La comarca está a punto de terminar la cosecha del cereal, tras un año en el que como de costumbre los agricultores han estado muy pendientes del cielo, en esta ocasión por la falta de lluvias en momentos clave para el cultivo. Sin embargo, la sequía que ha afectado a buena parte de la provincia no se ha sentido con la misma crudeza en la zona de Miranda y por parte de las organizaciones agrarias afincadas en la ciudad, se habla de unos resultados que se acercan a un buen año. De esta manera se han salvado las malas previsiones que se tenían por parte de los agricultores, en una cosecha en la que había muchas incógnitas respecto a lo que se iba a ver cuando las cosechadoras entraran en las fincas.
La estrella en el campo sigue siendo el trigo, aunque también comparte protagonismo dentro de los cereales con la cebaba. Un cultivo este último que ha respondido mejor que el trigo «que ha estado muy irregular», destaca el técnico de la Unión de Campesinos de Castilla yLeón, Carlos Santamaría, quien añade que las explotaciones que sembraron este cereal al comienzo de la campaña han tenido un mejor resultado, en comparación con las más tardías a las que sí que les ha perjudicado la falta de agua en momentos clave de su crecimiento, ya que «las lluvias han venido como a golpes y ha sido muy justito».
Esta visión es la que se comparte por parte de la cooperativa Virgen de Altamira y su encargado, Roberto Valdivielso, reconoce que el año se ha salvado «aunque el trigo ha estado apurado». En números, los primeros datos tras cosechar la gran mayoría de la superficie cultivada reflejan unos rendimientos en este cereal de unas cinco toneladas por hectárea. En este sentido, hay que tener en cuenta que para considerarlo un año bueno se suele hacer referencia a las seis toneladas por hectárea. 

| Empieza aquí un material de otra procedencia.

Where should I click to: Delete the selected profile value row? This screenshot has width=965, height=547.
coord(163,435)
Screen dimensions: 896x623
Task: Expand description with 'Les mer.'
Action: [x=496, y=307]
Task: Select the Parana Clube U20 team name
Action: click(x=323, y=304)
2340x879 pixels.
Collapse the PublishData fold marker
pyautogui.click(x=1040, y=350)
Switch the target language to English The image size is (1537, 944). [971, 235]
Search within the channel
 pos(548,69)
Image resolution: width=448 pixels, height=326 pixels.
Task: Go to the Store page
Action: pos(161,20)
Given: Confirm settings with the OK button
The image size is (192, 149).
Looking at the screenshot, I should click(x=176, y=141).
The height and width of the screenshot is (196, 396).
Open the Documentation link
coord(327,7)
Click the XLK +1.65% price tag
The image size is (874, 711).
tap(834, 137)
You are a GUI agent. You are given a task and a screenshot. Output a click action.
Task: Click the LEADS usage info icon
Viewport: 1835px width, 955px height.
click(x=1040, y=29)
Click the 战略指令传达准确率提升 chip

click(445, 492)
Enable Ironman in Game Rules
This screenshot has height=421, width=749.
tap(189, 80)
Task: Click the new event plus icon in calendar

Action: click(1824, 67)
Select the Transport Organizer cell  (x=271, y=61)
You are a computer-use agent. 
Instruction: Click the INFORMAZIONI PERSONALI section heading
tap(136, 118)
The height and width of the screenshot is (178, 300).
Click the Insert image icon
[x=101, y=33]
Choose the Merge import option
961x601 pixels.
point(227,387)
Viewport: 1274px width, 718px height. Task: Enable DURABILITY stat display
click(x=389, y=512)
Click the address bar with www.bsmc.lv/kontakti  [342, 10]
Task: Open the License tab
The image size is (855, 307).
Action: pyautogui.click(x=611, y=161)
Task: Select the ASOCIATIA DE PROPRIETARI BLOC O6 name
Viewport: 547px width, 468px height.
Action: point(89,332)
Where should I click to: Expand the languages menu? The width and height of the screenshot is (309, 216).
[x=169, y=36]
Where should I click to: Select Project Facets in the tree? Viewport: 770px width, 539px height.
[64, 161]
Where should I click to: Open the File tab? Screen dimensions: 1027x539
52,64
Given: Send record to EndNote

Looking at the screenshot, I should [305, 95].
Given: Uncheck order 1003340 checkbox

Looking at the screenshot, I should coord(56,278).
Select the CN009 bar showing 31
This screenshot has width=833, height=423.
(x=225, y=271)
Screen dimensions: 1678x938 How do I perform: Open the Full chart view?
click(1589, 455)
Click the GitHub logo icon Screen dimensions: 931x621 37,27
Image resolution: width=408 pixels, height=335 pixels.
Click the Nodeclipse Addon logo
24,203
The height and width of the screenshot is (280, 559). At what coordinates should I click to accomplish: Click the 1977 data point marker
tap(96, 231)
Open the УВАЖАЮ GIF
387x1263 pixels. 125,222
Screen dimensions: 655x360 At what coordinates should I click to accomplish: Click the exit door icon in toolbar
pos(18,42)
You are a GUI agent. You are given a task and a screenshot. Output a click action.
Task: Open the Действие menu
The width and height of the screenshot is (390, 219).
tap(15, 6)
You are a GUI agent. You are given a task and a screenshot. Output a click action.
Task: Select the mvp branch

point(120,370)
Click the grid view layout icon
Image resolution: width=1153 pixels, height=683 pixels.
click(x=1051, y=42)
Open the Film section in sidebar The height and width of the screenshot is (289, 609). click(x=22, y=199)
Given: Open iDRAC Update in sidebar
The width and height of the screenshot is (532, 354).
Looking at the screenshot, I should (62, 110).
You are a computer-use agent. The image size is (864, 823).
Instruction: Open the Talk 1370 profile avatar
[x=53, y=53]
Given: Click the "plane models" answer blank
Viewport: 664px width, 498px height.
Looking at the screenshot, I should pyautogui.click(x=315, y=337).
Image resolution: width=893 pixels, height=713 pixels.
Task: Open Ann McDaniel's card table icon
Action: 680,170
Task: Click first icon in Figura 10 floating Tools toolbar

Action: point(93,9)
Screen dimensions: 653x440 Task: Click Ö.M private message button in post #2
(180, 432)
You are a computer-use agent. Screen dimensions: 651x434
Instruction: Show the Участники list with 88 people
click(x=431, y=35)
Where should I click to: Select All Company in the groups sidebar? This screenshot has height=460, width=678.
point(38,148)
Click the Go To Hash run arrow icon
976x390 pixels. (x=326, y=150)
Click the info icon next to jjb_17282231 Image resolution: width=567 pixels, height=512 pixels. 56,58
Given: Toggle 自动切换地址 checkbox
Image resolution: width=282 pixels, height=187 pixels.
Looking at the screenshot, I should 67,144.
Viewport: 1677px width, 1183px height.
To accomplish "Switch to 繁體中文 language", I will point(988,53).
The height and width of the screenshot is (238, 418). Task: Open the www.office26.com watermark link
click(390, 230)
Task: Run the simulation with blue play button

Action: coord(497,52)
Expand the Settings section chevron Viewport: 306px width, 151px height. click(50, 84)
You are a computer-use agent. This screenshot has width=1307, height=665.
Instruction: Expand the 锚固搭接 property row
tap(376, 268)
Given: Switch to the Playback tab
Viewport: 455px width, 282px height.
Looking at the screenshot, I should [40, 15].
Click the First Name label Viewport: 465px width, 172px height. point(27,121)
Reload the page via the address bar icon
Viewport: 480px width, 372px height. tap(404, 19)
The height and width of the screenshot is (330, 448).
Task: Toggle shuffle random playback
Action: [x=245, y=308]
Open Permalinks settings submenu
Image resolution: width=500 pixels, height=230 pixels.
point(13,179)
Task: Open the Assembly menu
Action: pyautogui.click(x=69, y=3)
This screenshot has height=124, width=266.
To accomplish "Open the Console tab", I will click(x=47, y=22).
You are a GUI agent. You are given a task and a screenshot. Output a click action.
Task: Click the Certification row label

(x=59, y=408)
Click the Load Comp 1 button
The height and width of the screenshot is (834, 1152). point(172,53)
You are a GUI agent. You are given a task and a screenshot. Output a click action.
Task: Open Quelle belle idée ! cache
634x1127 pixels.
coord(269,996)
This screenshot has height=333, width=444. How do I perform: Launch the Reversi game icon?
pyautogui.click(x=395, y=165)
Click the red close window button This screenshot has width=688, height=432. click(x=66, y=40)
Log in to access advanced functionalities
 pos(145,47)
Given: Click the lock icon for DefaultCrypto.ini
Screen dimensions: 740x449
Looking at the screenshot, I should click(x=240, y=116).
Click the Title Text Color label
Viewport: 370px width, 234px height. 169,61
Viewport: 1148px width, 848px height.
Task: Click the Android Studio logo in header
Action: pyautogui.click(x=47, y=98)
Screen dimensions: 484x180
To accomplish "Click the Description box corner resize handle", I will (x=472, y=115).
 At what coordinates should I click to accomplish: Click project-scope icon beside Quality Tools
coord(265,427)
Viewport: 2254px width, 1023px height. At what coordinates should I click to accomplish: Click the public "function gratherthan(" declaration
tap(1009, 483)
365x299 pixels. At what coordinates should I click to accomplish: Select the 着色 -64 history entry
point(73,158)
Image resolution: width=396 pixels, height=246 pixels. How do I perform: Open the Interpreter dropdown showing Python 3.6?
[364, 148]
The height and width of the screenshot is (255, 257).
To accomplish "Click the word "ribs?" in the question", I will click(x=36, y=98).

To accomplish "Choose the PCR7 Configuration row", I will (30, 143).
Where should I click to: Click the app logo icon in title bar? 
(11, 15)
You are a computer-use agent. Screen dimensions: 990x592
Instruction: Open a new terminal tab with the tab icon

Al margen de esta opción, hay que sumar la cebada sí que se puede decir que ha tenido una cosecha con buenos resultados. Una diferencia respecto al trigo, en la que se indica que se ha tenido una mayor igualdad en las explotaciones de la comarca. Esta sensación también se ha notado ya con la cosecha terminada, puesto que lo recogido ha superado la media registrada de las cinco toneladas por hectárea para alcanzar los «6.000 kilogramos para arriba», confiesa Valdivielso.
Además, en este año 2019 lo que sí que se ha notado desde las organizaciones agrarias es un aumento de la superficie cultivada destinada al cereal, debido en gran medida por la reducción del regadío, en concreto de la remolacha.